→ **WHAT IS EXPECTED**: Images excluded, return every record exactly as it reads.

(Dataset records)

<<<<

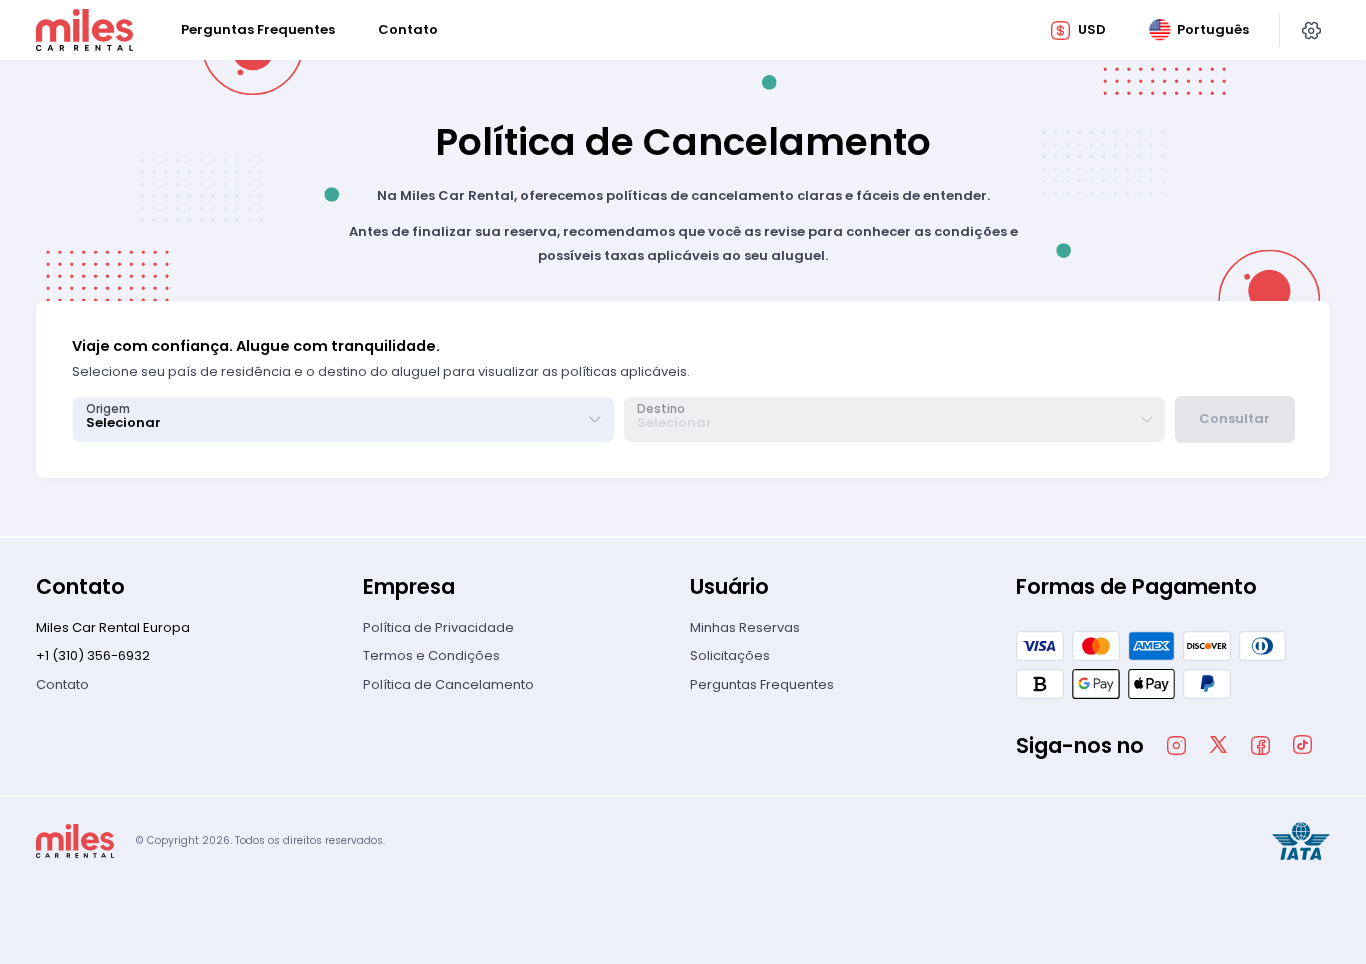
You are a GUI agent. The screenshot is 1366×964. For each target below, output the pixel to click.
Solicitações (730, 655)
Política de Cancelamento (448, 684)
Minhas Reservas (745, 627)
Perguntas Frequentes (762, 684)
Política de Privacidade (438, 627)
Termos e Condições (431, 655)
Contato (62, 684)
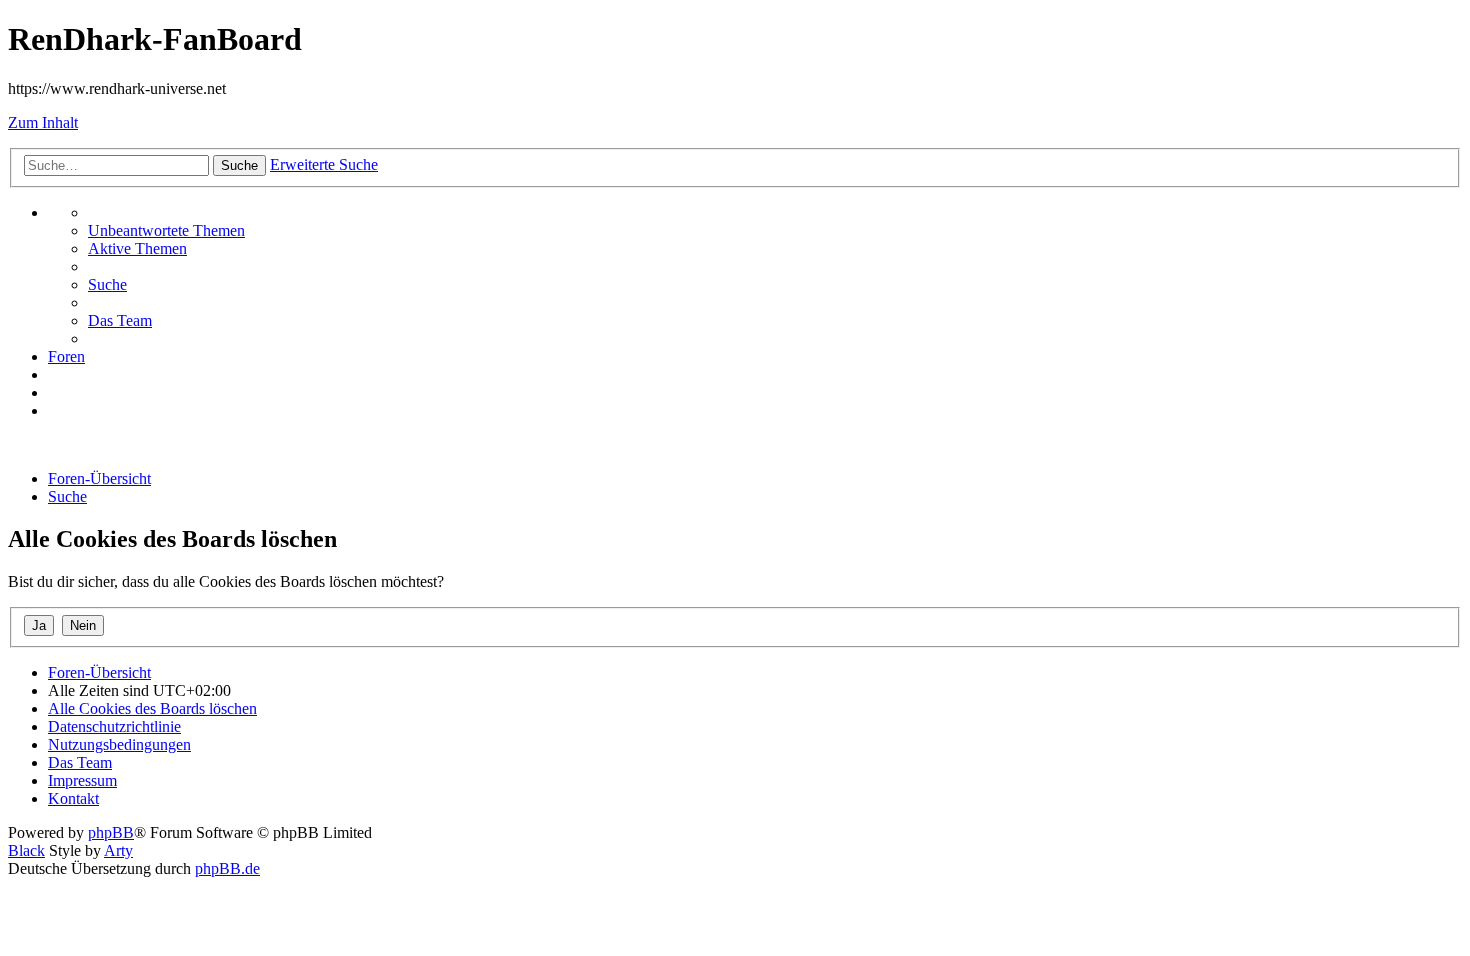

>>>>

→ **ANSWER TO THE EXERCISE**:
You are a GUI agent. The screenshot is 1366×964. For each target below, output the pixel to click.
Solicitações (730, 655)
Política de Cancelamento (448, 684)
Minhas Reservas (745, 627)
Perguntas Frequentes (762, 684)
Política de Privacidade (438, 627)
Termos e Condições (431, 655)
Contato (62, 684)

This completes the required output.